Across the whole listing, return each line exactly, with no images included.

Start of Block

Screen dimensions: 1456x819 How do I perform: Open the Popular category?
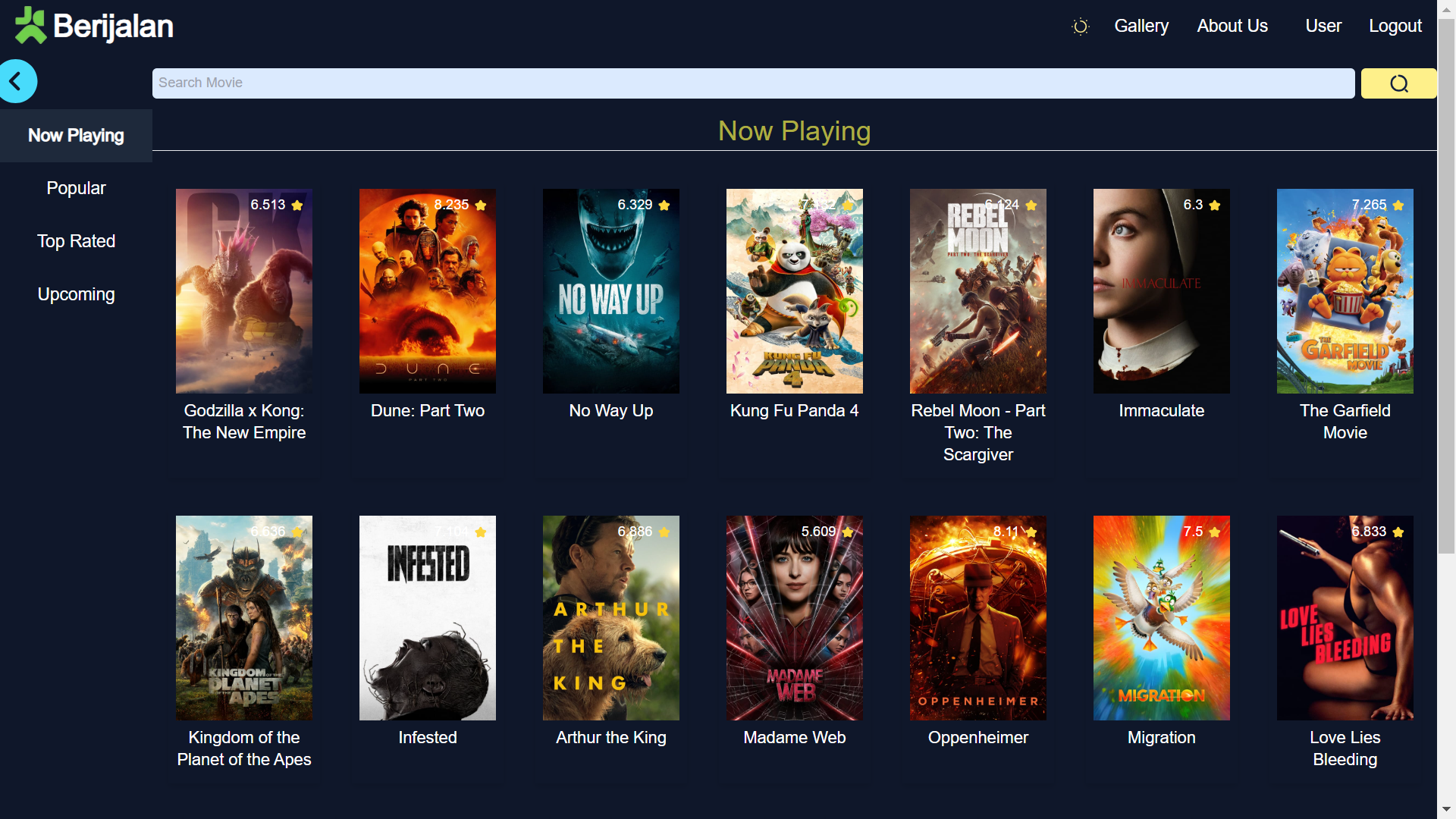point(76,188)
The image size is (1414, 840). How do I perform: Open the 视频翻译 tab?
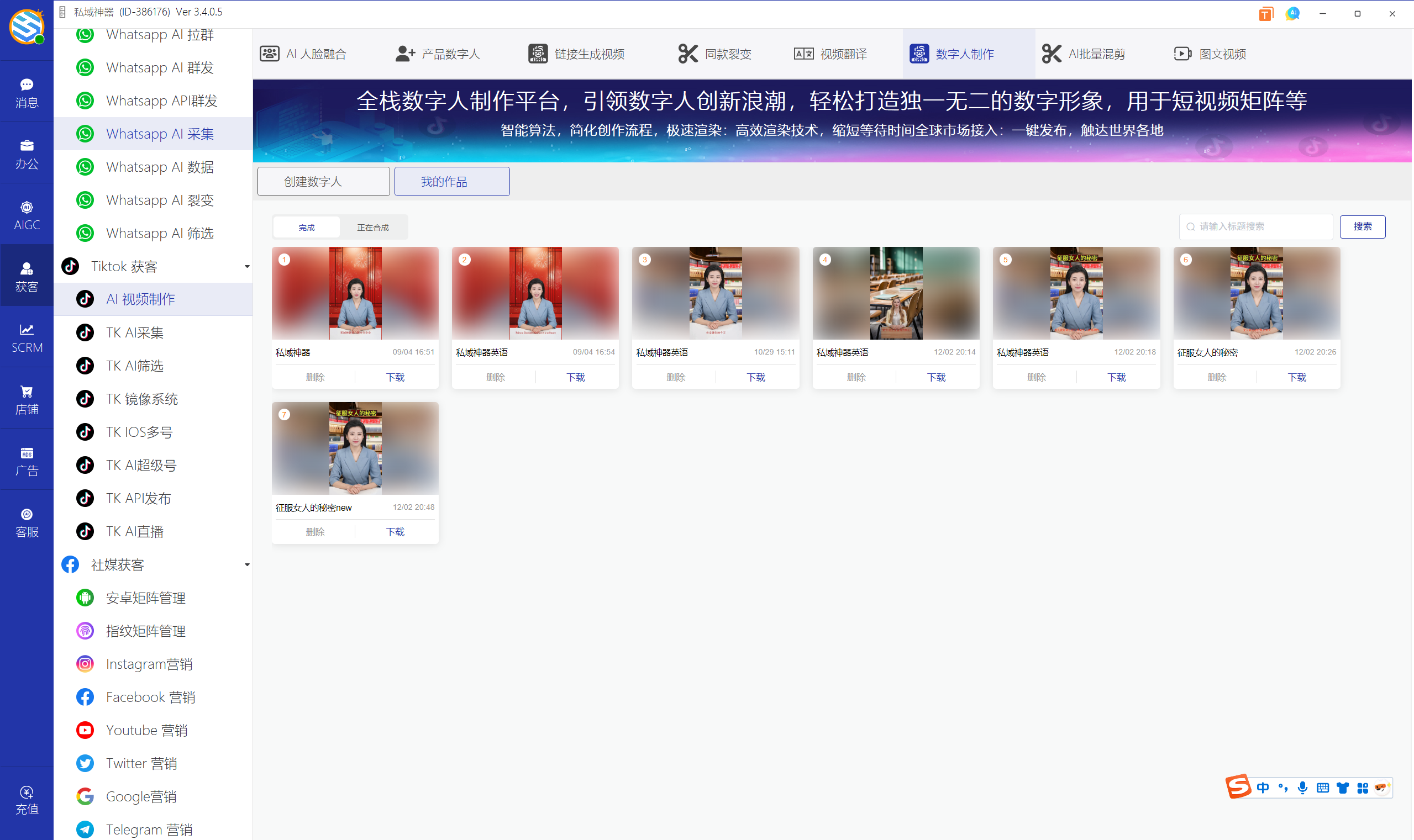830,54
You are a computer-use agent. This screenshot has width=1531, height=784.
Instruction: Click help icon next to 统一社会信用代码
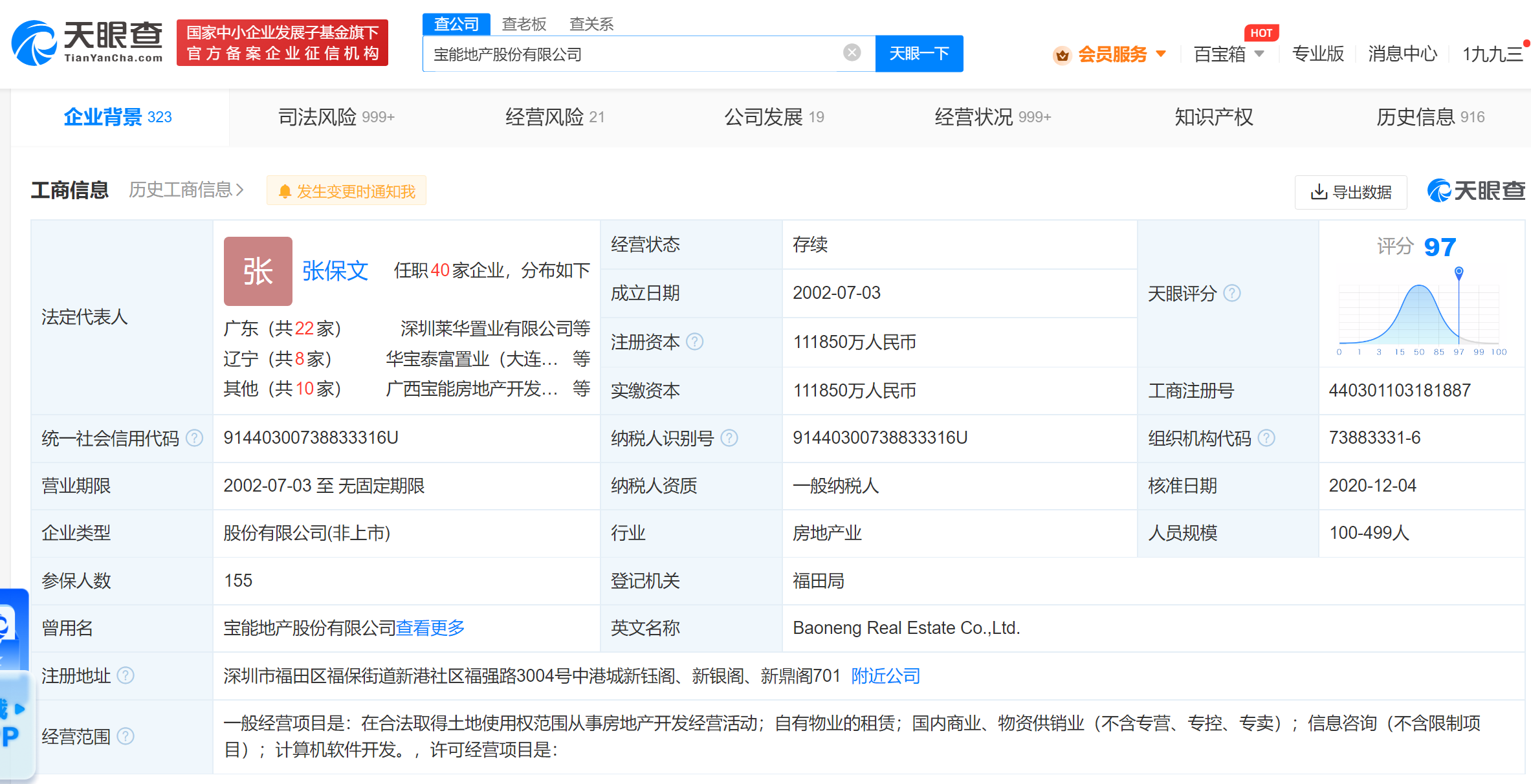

End of Block

-- Result for this task --
Screen dimensions: 1456x819 How do I perform: Open the Popular category?
point(76,188)
The image size is (1414, 840). How do I perform: Open the 视频翻译 tab?
830,54
You are a computer-use agent. This screenshot has width=1531, height=784.
Instruction: Click help icon next to 统一社会信用代码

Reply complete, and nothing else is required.